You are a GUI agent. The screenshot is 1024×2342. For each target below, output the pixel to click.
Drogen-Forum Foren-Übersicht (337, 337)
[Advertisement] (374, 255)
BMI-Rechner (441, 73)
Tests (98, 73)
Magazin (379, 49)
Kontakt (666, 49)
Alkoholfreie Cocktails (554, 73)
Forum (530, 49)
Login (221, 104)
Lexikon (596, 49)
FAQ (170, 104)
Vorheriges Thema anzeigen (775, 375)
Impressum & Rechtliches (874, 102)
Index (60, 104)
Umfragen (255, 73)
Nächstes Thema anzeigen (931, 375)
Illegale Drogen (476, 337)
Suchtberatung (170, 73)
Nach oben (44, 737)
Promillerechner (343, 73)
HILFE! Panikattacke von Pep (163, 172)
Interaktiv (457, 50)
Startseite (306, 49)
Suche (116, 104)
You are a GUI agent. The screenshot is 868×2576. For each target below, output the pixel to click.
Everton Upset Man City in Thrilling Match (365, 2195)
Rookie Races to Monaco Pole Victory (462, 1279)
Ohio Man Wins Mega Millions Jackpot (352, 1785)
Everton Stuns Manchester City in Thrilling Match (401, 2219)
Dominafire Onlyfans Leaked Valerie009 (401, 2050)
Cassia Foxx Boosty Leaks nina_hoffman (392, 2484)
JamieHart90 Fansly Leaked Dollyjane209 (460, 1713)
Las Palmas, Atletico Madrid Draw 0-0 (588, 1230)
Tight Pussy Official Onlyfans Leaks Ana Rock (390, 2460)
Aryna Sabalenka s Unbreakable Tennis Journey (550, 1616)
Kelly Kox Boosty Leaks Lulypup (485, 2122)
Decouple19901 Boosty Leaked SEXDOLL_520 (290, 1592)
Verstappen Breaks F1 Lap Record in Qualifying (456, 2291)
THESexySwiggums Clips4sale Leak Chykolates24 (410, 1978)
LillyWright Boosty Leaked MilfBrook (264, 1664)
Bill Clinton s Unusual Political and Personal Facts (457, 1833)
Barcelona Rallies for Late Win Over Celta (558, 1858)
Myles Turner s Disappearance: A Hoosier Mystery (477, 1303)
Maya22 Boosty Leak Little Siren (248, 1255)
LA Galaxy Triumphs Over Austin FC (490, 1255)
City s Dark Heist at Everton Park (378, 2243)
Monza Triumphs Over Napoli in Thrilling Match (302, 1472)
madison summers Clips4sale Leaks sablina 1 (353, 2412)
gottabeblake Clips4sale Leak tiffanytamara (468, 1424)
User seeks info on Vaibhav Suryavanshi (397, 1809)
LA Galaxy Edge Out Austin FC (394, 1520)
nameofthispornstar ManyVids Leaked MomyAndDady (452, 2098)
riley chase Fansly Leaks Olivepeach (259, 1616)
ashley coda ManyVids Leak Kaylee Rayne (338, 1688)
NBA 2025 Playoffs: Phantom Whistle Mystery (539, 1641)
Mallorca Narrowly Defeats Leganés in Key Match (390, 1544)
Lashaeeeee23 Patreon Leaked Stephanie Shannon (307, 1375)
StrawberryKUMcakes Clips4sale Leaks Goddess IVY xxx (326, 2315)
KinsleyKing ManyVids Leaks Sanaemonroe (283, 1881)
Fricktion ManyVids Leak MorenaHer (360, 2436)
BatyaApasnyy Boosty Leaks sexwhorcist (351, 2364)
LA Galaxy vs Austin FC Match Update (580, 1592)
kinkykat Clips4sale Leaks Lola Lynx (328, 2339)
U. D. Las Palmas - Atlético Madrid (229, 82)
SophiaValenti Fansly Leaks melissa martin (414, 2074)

——————————

### What is needed
Nothing but the lines from the one with "U. D. Las Palmas - Atlético Madrid (229, 82)" through the final line of the records may appear in the answer, and each must be transcribed exactly.

### Reply
U. D. Las Palmas - Atlético Madrid (229, 82)
SophiaValenti Fansly Leaks melissa martin (414, 2074)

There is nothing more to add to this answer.